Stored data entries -
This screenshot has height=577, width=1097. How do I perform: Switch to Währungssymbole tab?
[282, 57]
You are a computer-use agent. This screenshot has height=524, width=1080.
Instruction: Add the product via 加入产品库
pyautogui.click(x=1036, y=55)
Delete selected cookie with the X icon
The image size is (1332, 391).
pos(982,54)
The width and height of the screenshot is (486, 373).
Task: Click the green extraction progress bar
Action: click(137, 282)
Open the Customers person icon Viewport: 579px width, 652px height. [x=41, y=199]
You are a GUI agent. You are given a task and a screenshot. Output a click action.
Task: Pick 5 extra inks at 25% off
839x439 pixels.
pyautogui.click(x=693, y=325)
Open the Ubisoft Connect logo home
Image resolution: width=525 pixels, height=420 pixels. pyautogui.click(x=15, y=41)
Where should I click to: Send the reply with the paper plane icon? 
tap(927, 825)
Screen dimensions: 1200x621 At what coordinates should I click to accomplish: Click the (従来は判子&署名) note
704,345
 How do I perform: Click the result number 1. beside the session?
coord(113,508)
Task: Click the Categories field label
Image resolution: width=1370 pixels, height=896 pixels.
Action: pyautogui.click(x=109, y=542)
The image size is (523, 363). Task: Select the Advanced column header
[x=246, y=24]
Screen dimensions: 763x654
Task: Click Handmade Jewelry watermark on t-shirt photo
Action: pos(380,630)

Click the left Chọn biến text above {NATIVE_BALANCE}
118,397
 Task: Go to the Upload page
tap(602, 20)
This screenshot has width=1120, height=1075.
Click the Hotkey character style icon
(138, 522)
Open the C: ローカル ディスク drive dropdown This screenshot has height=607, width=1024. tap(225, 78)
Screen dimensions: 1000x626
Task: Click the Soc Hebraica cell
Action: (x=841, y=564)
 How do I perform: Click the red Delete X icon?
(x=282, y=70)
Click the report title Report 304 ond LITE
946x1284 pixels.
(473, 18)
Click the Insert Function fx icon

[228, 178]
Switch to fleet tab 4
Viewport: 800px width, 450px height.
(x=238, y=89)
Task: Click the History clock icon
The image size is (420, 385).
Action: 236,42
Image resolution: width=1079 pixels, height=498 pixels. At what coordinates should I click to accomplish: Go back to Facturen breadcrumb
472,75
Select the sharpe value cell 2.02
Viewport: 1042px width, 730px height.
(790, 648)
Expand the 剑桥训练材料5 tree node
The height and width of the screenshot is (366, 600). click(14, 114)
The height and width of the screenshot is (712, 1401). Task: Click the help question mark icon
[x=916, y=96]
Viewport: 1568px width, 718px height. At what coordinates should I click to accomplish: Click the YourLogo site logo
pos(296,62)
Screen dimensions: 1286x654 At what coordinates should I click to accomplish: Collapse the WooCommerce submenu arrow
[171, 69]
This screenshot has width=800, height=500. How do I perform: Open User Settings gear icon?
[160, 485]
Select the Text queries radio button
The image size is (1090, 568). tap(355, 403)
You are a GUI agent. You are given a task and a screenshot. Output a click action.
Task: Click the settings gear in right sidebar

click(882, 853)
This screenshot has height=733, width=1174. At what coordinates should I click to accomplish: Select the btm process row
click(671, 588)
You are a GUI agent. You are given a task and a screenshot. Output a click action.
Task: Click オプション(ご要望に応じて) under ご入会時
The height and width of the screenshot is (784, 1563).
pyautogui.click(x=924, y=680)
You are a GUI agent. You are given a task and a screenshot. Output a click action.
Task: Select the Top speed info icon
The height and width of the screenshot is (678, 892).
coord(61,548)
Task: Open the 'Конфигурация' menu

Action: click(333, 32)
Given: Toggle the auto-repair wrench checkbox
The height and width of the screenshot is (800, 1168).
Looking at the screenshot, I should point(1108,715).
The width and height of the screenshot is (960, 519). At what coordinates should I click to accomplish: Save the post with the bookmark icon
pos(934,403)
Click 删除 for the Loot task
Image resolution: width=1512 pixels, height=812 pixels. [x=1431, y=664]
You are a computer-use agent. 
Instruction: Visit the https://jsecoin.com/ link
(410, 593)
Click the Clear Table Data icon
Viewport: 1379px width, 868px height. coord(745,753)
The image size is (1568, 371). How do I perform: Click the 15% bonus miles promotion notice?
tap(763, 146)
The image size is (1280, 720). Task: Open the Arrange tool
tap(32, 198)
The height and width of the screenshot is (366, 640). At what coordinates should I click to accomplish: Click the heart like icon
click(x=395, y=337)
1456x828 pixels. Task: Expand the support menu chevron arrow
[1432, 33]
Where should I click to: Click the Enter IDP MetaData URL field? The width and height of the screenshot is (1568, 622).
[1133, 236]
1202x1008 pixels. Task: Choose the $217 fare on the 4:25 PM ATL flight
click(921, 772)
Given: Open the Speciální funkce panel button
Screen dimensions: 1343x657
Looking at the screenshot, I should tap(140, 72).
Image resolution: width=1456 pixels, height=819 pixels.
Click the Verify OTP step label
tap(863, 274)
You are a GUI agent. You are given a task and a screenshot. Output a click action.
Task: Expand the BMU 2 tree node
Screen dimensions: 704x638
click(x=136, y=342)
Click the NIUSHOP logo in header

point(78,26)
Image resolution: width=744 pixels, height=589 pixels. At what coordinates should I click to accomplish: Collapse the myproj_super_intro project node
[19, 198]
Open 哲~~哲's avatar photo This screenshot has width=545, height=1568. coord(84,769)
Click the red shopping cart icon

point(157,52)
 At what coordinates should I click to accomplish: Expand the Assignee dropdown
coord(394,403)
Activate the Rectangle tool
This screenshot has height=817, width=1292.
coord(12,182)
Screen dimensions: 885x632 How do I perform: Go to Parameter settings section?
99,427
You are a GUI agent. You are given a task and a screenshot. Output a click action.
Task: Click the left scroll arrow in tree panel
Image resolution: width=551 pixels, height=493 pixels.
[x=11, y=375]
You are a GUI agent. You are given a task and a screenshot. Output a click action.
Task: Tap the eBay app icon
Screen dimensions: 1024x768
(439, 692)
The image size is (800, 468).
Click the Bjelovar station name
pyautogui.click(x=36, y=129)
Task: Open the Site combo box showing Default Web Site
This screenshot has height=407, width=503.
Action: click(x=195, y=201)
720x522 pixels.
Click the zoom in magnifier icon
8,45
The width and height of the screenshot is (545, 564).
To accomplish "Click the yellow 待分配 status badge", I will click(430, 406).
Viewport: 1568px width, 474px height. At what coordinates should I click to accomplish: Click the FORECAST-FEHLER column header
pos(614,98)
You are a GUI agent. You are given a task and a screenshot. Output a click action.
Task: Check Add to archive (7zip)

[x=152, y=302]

YOUR TASK - Each record above is to be reproduced verbatim.

ANSWER TO THE PROBLEM -
This screenshot has height=577, width=1097. How do I perform: Switch to Währungssymbole tab?
[282, 57]
You are a computer-use agent. This screenshot has height=524, width=1080.
Instruction: Add the product via 加入产品库
pyautogui.click(x=1036, y=55)
Delete selected cookie with the X icon
The image size is (1332, 391).
pos(982,54)
The width and height of the screenshot is (486, 373).
Task: Click the green extraction progress bar
Action: click(137, 282)
Open the Customers person icon Viewport: 579px width, 652px height. [x=41, y=199]
You are a GUI agent. You are given a task and a screenshot. Output a click action.
Task: Pick 5 extra inks at 25% off
839x439 pixels.
pyautogui.click(x=693, y=325)
Open the Ubisoft Connect logo home
Image resolution: width=525 pixels, height=420 pixels. pyautogui.click(x=15, y=41)
Where should I click to: Send the reply with the paper plane icon? 
tap(927, 825)
Screen dimensions: 1200x621 At what coordinates should I click to accomplish: Click the (従来は判子&署名) note
704,345
 How do I perform: Click the result number 1. beside the session?
coord(113,508)
Task: Click the Categories field label
Image resolution: width=1370 pixels, height=896 pixels.
Action: pyautogui.click(x=109, y=542)
The image size is (523, 363). Task: Select the Advanced column header
[x=246, y=24]
Screen dimensions: 763x654
Task: Click Handmade Jewelry watermark on t-shirt photo
Action: pos(380,630)

Click the left Chọn biến text above {NATIVE_BALANCE}
118,397
 Task: Go to the Upload page
tap(602, 20)
This screenshot has width=1120, height=1075.
Click the Hotkey character style icon
(138, 522)
Open the C: ローカル ディスク drive dropdown This screenshot has height=607, width=1024. tap(225, 78)
Screen dimensions: 1000x626
Task: Click the Soc Hebraica cell
Action: (x=841, y=564)
 How do I perform: Click the red Delete X icon?
(x=282, y=70)
Click the report title Report 304 ond LITE
946x1284 pixels.
(473, 18)
Click the Insert Function fx icon

[228, 178]
Switch to fleet tab 4
Viewport: 800px width, 450px height.
(x=238, y=89)
Task: Click the History clock icon
The image size is (420, 385).
Action: 236,42
Image resolution: width=1079 pixels, height=498 pixels. At what coordinates should I click to accomplish: Go back to Facturen breadcrumb
472,75
Select the sharpe value cell 2.02
Viewport: 1042px width, 730px height.
(790, 648)
Expand the 剑桥训练材料5 tree node
The height and width of the screenshot is (366, 600). click(14, 114)
The height and width of the screenshot is (712, 1401). Task: Click the help question mark icon
[x=916, y=96]
Viewport: 1568px width, 718px height. At what coordinates should I click to accomplish: Click the YourLogo site logo
pos(296,62)
Screen dimensions: 1286x654 At what coordinates should I click to accomplish: Collapse the WooCommerce submenu arrow
[171, 69]
This screenshot has width=800, height=500. How do I perform: Open User Settings gear icon?
[160, 485]
Select the Text queries radio button
The image size is (1090, 568). tap(355, 403)
You are a GUI agent. You are given a task and a screenshot. Output a click action.
Task: Click the settings gear in right sidebar

click(882, 853)
This screenshot has height=733, width=1174. At what coordinates should I click to accomplish: Select the btm process row
click(671, 588)
You are a GUI agent. You are given a task and a screenshot. Output a click action.
Task: Click オプション(ご要望に応じて) under ご入会時
The height and width of the screenshot is (784, 1563).
pyautogui.click(x=924, y=680)
You are a GUI agent. You are given a task and a screenshot. Output a click action.
Task: Select the Top speed info icon
The height and width of the screenshot is (678, 892).
coord(61,548)
Task: Open the 'Конфигурация' menu

Action: click(333, 32)
Given: Toggle the auto-repair wrench checkbox
The height and width of the screenshot is (800, 1168).
Looking at the screenshot, I should point(1108,715).
The width and height of the screenshot is (960, 519). At what coordinates should I click to accomplish: Save the post with the bookmark icon
pos(934,403)
Click 删除 for the Loot task
Image resolution: width=1512 pixels, height=812 pixels. [x=1431, y=664]
You are a computer-use agent. 
Instruction: Visit the https://jsecoin.com/ link
(410, 593)
Click the Clear Table Data icon
Viewport: 1379px width, 868px height. coord(745,753)
The image size is (1568, 371). How do I perform: Click the 15% bonus miles promotion notice?
tap(763, 146)
The image size is (1280, 720). Task: Open the Arrange tool
tap(32, 198)
The height and width of the screenshot is (366, 640). At what coordinates should I click to accomplish: Click the heart like icon
click(x=395, y=337)
1456x828 pixels. Task: Expand the support menu chevron arrow
[1432, 33]
Where should I click to: Click the Enter IDP MetaData URL field? The width and height of the screenshot is (1568, 622).
[1133, 236]
1202x1008 pixels. Task: Choose the $217 fare on the 4:25 PM ATL flight
click(921, 772)
Given: Open the Speciální funkce panel button
Screen dimensions: 1343x657
Looking at the screenshot, I should tap(140, 72).
Image resolution: width=1456 pixels, height=819 pixels.
Click the Verify OTP step label
tap(863, 274)
You are a GUI agent. You are given a task and a screenshot. Output a click action.
Task: Expand the BMU 2 tree node
Screen dimensions: 704x638
click(x=136, y=342)
Click the NIUSHOP logo in header

point(78,26)
Image resolution: width=744 pixels, height=589 pixels. At what coordinates should I click to accomplish: Collapse the myproj_super_intro project node
[19, 198]
Open 哲~~哲's avatar photo This screenshot has width=545, height=1568. coord(84,769)
Click the red shopping cart icon

point(157,52)
 At what coordinates should I click to accomplish: Expand the Assignee dropdown
coord(394,403)
Activate the Rectangle tool
This screenshot has height=817, width=1292.
coord(12,182)
Screen dimensions: 885x632 How do I perform: Go to Parameter settings section?
99,427
You are a GUI agent. You are given a task and a screenshot. Output a click action.
Task: Click the left scroll arrow in tree panel
Image resolution: width=551 pixels, height=493 pixels.
[x=11, y=375]
You are a GUI agent. You are given a task and a screenshot. Output a click action.
Task: Tap the eBay app icon
Screen dimensions: 1024x768
(439, 692)
The image size is (800, 468).
Click the Bjelovar station name
pyautogui.click(x=36, y=129)
Task: Open the Site combo box showing Default Web Site
This screenshot has height=407, width=503.
Action: click(x=195, y=201)
720x522 pixels.
Click the zoom in magnifier icon
8,45
The width and height of the screenshot is (545, 564).
To accomplish "Click the yellow 待分配 status badge", I will click(430, 406).
Viewport: 1568px width, 474px height. At what coordinates should I click to accomplish: Click the FORECAST-FEHLER column header
pos(614,98)
You are a GUI agent. You are given a task and a screenshot. Output a click action.
Task: Check Add to archive (7zip)

[x=152, y=302]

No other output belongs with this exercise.